The Maryland General Assembly must protect food and farm workers this legislative session
by Stephen Leas
Some of the major outbreaks of COVID-19 in Maryland have resulted from conditions in poultry and food processing facilities on the Del Mar Peninsula.This pandemic has placed Maryland’s food and farm workers at high risk, exposing working conditions at food processing facilities that make workers and their communities particularly vulnerable to catching and spreading the virus. It also has exposed the glaring lack of protections the state and federal governments afford them. Food and farm workers have died of COVID because of these gaps in worker protection, but this is not only a worker’s rights issue, it is also a racial and migrant justice issue as well.
Most affected food and farm workers are people of color and many are also migrants that do not speak English. Furthermore, climate change is expected to increase the number of pandemics affecting food workers, as well as decrease crop yields, and affect our food supply. Sunrise Movement Baltimore is fighting for a Green New Deal that addresses the climate crisis while empowering workers. We believe that the state legislature must take action this session to protect farm workers — by expanding sick leave to agricultural and seasonal workers in the state. They must also establish enforceable standards in food processing facilities and in migrant housing facilities during this pandemic and future pandemics. Legislators can pass these initiatives into law by supporting Marylanders for Food and Farmworker Protection package.
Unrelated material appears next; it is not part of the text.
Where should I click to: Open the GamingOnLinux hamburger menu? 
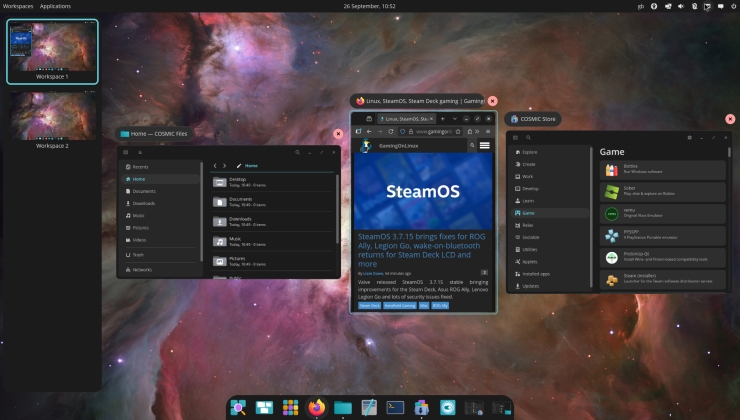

Some of the conditions that meatpacking workers are unfairly expected to tolerate during this pandemic include standing shoulder to shoulder instead of social distancing and overcrowded break rooms. They can lack proper ventilation and have been expected to purchase their own protective gear. The danger that food workers face in the workplace must be addressed, but the gaps in policy have broader impacts that affect everyone. The lack of enforceable safeguards means outbreaks of transmissible viruses can spread rapidly beyond state lines.
By passing an emergency standard at these facilities to ensure distancing, provide personal protective equipment, and proper ventilation, the virus is less likely to spread. In terms of food security, chicken also disappeared off the shelves for a time as industrial producers failed to cope with absences due to poor conditions, with small farms picking up the slack. The Maryland Food and Farm Worker Protection coalition sent a letter to Gov. Larry Hogan urging him to take action and sign an executive order to protect these workers, but he refused. The General Assembly can step in where the federal government and Hogan have not. The COVID Emergency Temporary Standards bill (HB124) would address this failure.
Migrant workers are also often at risk in employer-provided housing, similar to barracks. Legislators can address this by passing the Healthy Farmworkers Act (HB577) that holds these facilities to enforceable standards like requiring separate space for workers to quarantine, and for those age 60 and above, and basic ventilation. Migrant workers are the backbone of our food system, and they should feel safe and healthy in their own homes.
Lawmakers should also expand the amount of paid sick leave as well as who qualifies for paid sick leave. The Public Justice Center worked for and won paid sick leave in the past, and now they want to be sure it is expanded to ensure agricultural workers are not excluded. Expanding paid sick leave will mean that instead of workers going in sick to pay the bills, they will stay home and care for their health knowing they will still get paid. Those working in hotspots of viral spread like food processing sites, will be covered.
In the immediate future we must empower the folks that feed us where they are at — in poultry facilities, in the orchards, in the vegetable fields. The first step toward a just food system is and always has been empowering the workers. The general assembly can start now by passing these farmworker protections. For the long term, Sunrise Movement supports a just transition and a Green New Deal that protects and empowers workers. Ecologically, we must have an agricultural Green New Deal that transitions workers from harmful monocropping, excessive meat production, and polluting industrial agriculture toward regenerative agriculture that is smart on climate — but this transition must occur in a just way — to give workers more self determination in a cooperative economy.